Figure 1 Anthropomorphic phantom with simulated subsolid nodules separately embedded in (A) apices, (B) bifurcation, and (C) base of lungs. The nodules in the right and left lung have 100 and 270 HU contrast to the background, respectively.

Image acquisition

All phantom images were obtained with two 64-row multi-detector CT machines: Brilliance 64, a conventional single-energy CT, and IQon Spectral CT (Philips Healthcare, The Netherlands). IQon Spectral CT uses a single X-ray tube and dual-layer detectors. The detectors separate the X-ray beam into low-energy (upper layer) and high-energy (lower layer) data, which are used to reconstruct spectral base images. The images contain the raw data of both layers and are used to reconstruct virtual monoenergetic images (13).

All examinations were conducted with a slice thickness of 1 mm and increment of 1 mm, with collimated detector width of 64 mm × 0.625 mm. The examinations on Brilliance 64 were performed with 120 kVp tube voltage and two distinct tube current-time products, 30 and 15 mAs. The images on IQon Spectral CT were captured with 120 kVp tube voltage and three different tube current-time products: 30, 15, and 10 mAs.

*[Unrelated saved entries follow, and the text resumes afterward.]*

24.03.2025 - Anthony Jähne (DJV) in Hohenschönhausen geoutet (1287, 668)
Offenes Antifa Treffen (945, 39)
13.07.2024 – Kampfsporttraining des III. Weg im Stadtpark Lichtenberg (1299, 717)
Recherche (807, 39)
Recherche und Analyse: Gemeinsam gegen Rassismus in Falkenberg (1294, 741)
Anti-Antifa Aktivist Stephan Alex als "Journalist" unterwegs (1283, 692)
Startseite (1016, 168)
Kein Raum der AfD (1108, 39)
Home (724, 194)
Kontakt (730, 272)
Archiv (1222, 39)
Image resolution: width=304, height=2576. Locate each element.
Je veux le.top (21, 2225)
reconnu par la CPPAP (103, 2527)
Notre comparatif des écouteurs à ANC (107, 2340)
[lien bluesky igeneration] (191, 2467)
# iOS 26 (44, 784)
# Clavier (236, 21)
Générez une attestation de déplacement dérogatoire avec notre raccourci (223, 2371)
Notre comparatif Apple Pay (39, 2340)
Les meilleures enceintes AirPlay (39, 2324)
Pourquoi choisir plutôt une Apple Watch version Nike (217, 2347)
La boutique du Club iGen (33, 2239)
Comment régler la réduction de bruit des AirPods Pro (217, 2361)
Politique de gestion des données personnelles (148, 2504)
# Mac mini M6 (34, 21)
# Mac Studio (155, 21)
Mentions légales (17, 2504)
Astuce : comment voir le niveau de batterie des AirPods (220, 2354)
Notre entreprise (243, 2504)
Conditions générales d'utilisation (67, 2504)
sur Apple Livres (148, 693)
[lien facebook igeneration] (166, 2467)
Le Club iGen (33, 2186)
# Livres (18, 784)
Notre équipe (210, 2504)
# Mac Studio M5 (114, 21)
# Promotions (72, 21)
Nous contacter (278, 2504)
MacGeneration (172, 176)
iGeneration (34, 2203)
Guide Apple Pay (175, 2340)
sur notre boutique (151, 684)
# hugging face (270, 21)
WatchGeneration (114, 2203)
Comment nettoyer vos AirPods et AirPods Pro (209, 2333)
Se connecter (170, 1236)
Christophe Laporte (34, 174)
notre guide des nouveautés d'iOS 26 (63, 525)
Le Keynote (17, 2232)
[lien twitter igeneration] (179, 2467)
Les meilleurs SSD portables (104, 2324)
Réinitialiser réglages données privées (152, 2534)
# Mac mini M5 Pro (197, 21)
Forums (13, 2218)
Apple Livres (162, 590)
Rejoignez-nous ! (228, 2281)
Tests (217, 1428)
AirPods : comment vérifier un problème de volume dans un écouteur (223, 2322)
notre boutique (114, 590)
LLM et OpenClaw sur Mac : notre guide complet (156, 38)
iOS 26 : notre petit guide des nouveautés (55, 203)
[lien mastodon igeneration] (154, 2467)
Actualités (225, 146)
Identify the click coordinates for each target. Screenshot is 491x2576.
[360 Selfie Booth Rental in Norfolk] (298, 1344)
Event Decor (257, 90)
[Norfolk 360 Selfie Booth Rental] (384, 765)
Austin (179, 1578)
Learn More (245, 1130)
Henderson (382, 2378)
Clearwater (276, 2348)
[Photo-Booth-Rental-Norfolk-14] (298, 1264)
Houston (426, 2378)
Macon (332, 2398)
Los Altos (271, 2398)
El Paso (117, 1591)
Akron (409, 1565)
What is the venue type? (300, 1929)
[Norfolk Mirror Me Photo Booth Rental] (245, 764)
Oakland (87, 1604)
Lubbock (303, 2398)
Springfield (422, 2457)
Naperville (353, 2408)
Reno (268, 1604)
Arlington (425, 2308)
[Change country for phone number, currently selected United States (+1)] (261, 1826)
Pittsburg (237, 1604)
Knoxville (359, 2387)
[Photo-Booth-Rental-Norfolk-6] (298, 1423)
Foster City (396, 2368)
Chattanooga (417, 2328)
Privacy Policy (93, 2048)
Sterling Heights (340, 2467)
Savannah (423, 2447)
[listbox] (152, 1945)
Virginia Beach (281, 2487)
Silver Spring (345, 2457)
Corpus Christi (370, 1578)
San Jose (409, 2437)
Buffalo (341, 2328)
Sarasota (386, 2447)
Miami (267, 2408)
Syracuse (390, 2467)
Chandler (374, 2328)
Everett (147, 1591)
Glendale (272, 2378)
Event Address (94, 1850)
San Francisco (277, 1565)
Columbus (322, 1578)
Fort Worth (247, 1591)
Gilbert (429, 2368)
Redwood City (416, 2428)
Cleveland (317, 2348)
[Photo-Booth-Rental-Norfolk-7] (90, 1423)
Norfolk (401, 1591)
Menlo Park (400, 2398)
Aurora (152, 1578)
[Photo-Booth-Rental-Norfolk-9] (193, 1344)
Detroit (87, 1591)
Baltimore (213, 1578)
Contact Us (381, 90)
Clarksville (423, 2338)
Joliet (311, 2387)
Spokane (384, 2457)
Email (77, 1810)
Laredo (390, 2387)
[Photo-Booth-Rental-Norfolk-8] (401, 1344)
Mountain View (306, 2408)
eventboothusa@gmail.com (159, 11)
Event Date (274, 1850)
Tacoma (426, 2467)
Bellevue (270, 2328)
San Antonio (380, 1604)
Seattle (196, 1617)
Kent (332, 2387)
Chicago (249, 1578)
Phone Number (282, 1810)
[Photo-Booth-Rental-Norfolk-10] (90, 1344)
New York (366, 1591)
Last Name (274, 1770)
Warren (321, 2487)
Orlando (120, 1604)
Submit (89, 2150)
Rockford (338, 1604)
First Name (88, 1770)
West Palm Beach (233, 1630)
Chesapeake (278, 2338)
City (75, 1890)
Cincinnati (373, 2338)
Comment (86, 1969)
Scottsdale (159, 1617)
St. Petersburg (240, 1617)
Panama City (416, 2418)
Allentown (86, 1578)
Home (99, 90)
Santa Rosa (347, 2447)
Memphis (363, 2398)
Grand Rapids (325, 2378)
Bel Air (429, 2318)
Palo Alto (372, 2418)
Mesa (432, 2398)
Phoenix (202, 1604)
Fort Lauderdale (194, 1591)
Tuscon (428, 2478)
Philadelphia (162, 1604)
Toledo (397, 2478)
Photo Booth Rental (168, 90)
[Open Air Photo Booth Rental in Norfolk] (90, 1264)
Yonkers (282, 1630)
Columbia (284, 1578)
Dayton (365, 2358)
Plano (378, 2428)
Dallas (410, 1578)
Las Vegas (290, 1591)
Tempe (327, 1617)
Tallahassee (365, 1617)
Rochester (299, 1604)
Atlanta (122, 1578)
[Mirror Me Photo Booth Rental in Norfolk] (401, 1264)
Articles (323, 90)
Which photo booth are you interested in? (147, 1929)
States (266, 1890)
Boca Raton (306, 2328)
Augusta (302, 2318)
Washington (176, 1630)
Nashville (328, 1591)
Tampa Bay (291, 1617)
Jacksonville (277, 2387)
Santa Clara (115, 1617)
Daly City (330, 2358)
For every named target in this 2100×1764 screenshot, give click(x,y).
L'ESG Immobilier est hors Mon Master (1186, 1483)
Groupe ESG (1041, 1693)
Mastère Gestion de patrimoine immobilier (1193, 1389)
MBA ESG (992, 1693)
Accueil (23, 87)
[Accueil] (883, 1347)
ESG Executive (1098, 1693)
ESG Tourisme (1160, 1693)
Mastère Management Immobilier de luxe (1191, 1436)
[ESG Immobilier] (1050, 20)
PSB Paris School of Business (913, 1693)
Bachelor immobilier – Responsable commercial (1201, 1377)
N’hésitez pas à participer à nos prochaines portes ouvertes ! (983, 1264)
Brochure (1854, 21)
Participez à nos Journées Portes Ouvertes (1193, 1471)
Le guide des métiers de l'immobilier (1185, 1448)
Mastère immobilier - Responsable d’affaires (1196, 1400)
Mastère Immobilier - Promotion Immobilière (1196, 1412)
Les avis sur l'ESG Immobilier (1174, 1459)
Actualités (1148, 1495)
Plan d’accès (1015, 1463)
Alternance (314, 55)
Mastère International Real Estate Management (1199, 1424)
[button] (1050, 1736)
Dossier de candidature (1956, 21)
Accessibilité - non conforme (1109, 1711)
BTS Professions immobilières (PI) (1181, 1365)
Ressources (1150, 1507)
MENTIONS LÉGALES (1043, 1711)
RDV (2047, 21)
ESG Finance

Each scan from Brilliance 64 and IQon Spectral CT was repeated 30 times under the same conditions for consideration of interscan variation. Each of the images from Brilliance 64 was reconstructed by using two approaches: filtered back projection and iterative reconstruction (iDose⁴ level 5, Philips Healthcare, The Netherlands), as used in our clinical routine. We reconstructed every image taken with IQon Spectral CT with a dedicated spectral iterative reconstruction algorithm (Spectral level 5, Philips Healthcare, The Netherlands) developed for the dual-layer spectral detector CT system. Virtual monoenergetic images were reconstructed from 40 to 110 keV, with 10-keV intervals on a workstation with the Spectral CT Viewer (Spectral Diagnostics Suite, Philips Healthcare, The Netherlands) (11).

Estimated radiation doses expressed in CTDIvol for all CT protocols are tabulated in Table 1. To calculate a proxy for the measurement repeatability in NLST (hereinafter referred to as the proxy for NLST), we used CT images that were taken at the typical NLST setting of 120 kVp tube voltage and 30 mAs tube current-time product, then reconstructed with filtered back projection (14).

Table 1 Estimated radiation dose for CT protocols
Full table

Measurements

The reconstructed images were evaluated on a workstation using a commercially available computer-aided detection (CAD) system for CT examinations (IntelliSpace Portal v8, Lung Nodule Assessment, Philips Healthcare, The Netherlands). The CAD system provides quantitative information about the size of lung nodules via volume segmentation (15). It automatically performs lesion segmentation after a user clicks on the pulmonary nodules (Figure 2). No manual correction was performed, except to click again when the CAD system failed on lesion segmentation. The CAD system calculated the average diameter and the volume of each lesion, according to the lesion segmentation. The average diameter is the mean of the longest diameter of the nodule and its perpendicular diameter and has been adopted in lung cancer screening guidelines (2,3).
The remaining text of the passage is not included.